Mit der ZORES-Initiative möchten wir unsere Erfahrungen und das künstlerische Potential des Netzwerks nutzen, um die Gesellschaft wieder ein Stück zusammen zu bringen. Wir wollen die Erlebnisse aus dem Abenteuer Flüchtlingshilfe aufarbeiten und der saarländischen Bevölkerung als Dankeschön für die breite Unterstützung ein spartenübergreifendes Kultur-Geschenk machen, das sich in Form von Musik, Tanz, Theater, Bildender Künste, Film und Literatur im Laufe dieses Jahres – auch in Hinblick auf die anstehenden Wahlen – zeigen soll.

EXIL und KUNST ist schon eine besondere Situation, die viele Möglicheiten eröffnet.
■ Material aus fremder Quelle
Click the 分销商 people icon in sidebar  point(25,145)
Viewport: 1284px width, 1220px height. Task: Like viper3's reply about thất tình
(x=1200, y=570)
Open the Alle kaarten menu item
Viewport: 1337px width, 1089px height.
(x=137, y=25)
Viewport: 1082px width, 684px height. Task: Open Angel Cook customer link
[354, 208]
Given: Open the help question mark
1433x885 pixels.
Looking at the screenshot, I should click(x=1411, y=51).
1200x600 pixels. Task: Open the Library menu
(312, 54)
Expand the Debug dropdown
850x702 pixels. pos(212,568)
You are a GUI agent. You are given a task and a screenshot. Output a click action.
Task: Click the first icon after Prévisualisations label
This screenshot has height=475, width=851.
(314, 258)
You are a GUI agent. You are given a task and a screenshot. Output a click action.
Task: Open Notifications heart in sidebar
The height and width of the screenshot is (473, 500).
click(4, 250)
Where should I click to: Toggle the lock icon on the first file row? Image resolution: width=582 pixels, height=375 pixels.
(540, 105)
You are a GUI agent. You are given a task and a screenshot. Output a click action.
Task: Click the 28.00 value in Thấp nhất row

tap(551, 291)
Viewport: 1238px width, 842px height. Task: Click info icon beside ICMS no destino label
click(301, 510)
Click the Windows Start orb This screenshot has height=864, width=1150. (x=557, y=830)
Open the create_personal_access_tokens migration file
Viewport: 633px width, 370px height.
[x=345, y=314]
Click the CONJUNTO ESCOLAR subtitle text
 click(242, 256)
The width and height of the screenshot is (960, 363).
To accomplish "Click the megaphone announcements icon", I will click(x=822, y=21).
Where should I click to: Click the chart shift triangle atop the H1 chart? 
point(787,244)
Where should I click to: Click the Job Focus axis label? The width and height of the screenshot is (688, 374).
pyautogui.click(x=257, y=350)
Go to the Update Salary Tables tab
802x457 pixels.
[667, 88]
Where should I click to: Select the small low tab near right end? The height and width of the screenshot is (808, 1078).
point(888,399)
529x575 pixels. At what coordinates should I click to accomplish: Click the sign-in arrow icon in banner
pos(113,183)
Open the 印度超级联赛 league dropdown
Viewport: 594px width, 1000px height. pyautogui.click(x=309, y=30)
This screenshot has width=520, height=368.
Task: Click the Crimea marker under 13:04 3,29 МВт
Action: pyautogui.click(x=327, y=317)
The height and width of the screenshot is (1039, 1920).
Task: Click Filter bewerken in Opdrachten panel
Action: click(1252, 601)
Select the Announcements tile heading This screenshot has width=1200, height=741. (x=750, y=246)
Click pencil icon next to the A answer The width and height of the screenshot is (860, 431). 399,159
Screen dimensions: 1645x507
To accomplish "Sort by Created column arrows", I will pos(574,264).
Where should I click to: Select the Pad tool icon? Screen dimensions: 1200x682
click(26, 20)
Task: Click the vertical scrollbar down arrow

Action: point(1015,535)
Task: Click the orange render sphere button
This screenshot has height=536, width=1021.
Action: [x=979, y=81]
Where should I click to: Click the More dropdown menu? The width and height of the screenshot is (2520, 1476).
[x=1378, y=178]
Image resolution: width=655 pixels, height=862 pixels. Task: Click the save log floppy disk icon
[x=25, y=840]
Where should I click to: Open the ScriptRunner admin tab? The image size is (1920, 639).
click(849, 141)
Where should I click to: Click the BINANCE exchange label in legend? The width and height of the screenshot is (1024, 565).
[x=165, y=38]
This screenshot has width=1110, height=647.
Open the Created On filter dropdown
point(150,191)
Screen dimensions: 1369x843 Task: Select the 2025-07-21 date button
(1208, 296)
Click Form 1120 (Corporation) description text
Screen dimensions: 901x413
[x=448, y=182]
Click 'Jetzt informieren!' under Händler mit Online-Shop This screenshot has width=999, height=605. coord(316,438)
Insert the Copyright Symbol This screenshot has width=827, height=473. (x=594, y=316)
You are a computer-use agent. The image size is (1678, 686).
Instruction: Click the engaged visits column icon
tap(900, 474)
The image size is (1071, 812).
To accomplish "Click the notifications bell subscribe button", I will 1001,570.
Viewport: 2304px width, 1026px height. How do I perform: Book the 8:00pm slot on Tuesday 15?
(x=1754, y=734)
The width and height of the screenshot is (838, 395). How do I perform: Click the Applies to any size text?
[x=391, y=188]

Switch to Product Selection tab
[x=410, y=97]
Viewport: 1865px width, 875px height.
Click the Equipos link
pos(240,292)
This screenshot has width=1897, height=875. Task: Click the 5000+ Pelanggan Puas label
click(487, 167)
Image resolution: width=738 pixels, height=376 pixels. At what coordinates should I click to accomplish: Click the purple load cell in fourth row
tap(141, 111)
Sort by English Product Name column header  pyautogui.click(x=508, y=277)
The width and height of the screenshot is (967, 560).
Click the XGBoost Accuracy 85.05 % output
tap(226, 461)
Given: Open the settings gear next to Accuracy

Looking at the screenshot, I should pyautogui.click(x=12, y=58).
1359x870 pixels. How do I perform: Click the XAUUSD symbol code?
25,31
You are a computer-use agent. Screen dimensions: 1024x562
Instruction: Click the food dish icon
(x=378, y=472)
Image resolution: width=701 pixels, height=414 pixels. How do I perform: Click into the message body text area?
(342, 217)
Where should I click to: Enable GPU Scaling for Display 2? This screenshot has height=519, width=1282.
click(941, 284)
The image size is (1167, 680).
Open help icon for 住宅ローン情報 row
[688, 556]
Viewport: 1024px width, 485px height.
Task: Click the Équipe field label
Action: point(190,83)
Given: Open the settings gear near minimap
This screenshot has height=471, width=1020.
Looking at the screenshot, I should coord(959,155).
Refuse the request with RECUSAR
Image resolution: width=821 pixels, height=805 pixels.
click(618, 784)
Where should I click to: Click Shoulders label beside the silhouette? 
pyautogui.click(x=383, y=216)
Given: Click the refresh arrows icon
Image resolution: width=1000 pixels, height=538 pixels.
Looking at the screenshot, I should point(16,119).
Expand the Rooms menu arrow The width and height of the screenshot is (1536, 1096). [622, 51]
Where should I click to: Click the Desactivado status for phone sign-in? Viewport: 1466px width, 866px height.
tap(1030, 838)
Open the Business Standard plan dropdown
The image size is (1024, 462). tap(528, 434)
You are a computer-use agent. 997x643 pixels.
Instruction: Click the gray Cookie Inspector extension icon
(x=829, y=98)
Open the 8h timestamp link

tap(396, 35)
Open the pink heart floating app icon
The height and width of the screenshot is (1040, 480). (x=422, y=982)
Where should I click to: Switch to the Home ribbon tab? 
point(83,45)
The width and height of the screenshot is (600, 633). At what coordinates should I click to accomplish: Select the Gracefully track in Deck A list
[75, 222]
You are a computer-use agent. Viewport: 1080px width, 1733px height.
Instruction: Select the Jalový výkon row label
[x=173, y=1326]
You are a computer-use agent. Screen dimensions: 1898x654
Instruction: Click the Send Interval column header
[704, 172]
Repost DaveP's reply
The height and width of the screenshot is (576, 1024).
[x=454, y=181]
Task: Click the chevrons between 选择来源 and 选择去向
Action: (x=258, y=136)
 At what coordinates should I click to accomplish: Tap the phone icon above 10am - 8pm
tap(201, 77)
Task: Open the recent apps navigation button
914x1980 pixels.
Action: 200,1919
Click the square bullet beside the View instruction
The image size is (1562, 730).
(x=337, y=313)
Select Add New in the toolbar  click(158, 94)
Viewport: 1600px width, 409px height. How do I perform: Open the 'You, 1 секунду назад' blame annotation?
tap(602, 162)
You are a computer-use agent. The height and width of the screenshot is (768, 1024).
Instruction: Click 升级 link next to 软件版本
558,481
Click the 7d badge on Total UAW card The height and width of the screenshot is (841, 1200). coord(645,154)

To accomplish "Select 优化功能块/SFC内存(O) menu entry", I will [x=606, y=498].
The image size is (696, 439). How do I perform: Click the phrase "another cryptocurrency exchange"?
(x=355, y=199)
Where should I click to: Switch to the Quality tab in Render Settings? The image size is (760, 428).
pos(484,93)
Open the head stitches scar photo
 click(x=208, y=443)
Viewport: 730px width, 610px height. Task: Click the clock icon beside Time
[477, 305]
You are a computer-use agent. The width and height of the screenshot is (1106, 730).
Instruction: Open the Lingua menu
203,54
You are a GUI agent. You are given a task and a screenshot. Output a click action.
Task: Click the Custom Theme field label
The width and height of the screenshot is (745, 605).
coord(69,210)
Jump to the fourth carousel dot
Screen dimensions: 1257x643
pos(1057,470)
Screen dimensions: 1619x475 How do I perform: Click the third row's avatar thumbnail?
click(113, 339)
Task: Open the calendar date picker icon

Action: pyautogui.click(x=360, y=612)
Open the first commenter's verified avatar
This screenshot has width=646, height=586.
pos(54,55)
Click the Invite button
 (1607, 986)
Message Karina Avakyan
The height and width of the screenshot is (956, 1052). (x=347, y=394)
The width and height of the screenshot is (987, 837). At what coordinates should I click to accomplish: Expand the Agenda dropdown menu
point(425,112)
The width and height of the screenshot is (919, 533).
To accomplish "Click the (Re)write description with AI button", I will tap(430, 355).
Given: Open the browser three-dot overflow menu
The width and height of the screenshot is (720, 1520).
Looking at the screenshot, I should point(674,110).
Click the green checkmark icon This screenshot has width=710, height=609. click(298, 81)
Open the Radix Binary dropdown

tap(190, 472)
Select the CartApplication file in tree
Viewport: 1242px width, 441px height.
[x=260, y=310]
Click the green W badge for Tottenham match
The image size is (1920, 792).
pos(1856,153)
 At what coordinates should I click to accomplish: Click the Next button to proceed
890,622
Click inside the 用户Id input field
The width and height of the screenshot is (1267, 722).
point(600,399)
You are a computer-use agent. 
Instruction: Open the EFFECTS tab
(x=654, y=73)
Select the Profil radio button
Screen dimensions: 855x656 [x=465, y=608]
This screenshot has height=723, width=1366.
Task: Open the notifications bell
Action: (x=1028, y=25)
Es gibt viele KünstlerInnen aus den Fluchtländern, die viel zu oft unter dramatischen Umständen den Weg zu uns gefunden haben. Musiker, Tänzer, Schauspieler, Sänger, Maler, Schriftsteller oder Photographen – KünstlerInnen jeder Couleur und mit ganz unterschiedlichen Erfahrungen. Wir wollen mit ZORES eine Möglichkeit schaffen, dass sich die KünstlerInnen noch besser und in größerem Maße darstellen können. Dies wollen wir in einer Serie von Events 2017 realisieren, um so ein zusammen hängendes Bild der Vielfalt zu zeigen, die mit der Kultur der Menschen aus den Fluchtländern zu uns gekommen ist.